Bir cennetin sahibiymiş Berrin hanım. Bizlerin bildiği, önce
gelip kıyısına kayıklarımızı bağladığımız yerdi Berrin hanımın olan. Sonradan
öğrendik ki; başka cennetleri de varmış. Denizin bittiği karanın başladığı
kumsal ve ötesi dönüm dönüm arazi, bereketli tarım toprakları.
Tekneler bağlanıyordu
kocası Mehmet beyin yaptırdığı tahta iskeleye. Mehmet bey önce kendi
yapmışmış derme çatma iskeleyi, kayık mayık bağlamak için. Gelip gittikçe
zeytinlikleri,tarlayı sulamak için,göz kulak olmak için.
Sonra keşfedilince güzelim koy,karadan yolu olmayıp tek
ulaşımın denizden olduğu için iskelenin
daha güzelini, daha sağlamını sonradan ustasına yaptırmış.
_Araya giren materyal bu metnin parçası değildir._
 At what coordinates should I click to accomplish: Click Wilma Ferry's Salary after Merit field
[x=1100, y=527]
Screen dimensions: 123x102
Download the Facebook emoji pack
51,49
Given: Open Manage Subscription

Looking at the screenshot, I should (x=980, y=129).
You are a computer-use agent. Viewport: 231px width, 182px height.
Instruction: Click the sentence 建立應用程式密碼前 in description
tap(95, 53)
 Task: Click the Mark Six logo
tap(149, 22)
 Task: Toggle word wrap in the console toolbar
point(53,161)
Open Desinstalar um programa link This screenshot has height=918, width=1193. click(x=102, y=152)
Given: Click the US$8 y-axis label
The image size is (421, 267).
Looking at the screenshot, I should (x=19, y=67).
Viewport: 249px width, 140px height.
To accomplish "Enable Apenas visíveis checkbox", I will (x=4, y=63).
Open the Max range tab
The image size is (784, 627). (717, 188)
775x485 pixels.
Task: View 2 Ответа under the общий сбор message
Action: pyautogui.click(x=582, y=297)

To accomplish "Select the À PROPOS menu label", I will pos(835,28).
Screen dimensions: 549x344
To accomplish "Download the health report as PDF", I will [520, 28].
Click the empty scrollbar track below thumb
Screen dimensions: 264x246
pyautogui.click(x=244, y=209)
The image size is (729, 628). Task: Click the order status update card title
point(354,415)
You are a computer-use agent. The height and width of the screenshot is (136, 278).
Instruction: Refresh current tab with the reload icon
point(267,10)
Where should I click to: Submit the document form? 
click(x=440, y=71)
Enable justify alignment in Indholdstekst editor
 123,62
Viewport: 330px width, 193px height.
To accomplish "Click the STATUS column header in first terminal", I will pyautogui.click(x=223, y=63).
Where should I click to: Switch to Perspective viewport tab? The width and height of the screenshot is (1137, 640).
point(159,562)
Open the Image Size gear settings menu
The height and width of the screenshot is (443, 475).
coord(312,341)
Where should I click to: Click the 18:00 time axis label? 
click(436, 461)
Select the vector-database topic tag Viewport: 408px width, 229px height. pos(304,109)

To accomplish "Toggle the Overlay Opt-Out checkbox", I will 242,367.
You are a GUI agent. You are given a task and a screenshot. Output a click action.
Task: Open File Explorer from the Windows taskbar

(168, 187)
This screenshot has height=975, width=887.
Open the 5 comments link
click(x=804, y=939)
Kızının, damadının,akrabadan aşçı Bayram’ın,Ahmet’in
çalıştığı lokanta öyle doğmuş.
Her yolu düşüp gelen “Aman allahım, ne güzel bir yer
burası”deyip deyip dururlarmış.
Mavinin her tonundan deniz, Berrin hanımın kıyısında yeşile
dönüştüğünde günün ışığı ne pırıltılarla bakanı göreni şaşkına çevirirmiş.
Koyu kaplayan kayaları bezeyen kekiklerin mis koktuğu,
kekliklerin de kıkırdaştıkları bahçe, balıkçıların, toprak tutkunlarının uğrağı
kadar denizcilerin de bayıldığı yer olmuş.
Akşamüstü güneş cayırtısıyla ışığını kenara köşeye çekmeye
başlayınca damat Tarık’da yeşil tahta masalara beyaz yıkanmış mis örtülerini
serer,yeşil tahta sandalyelere minderlerini koyar, uçmasın diye de bağlar,
akşamın her türlü sürprizine hazırlarmış güzelim bahçeyi.
Berrin hanımla Mehmet beyin kızı, yakışıklı Tarık’ın eşi
Zerrin de özene bezene giydiği akşam kılığıyla şöyle ortalıkta salınır,
denizden, tekneden gelen konuklarını karşılarmış. Aşçı Bayram gümbür gümbür
sesiyle mutfaktan dışarı kara saçlı başını uzatmadan edemez, hanım konuklara
muzipçe laf attıktan sonra harlı ateşin başına geçermiş.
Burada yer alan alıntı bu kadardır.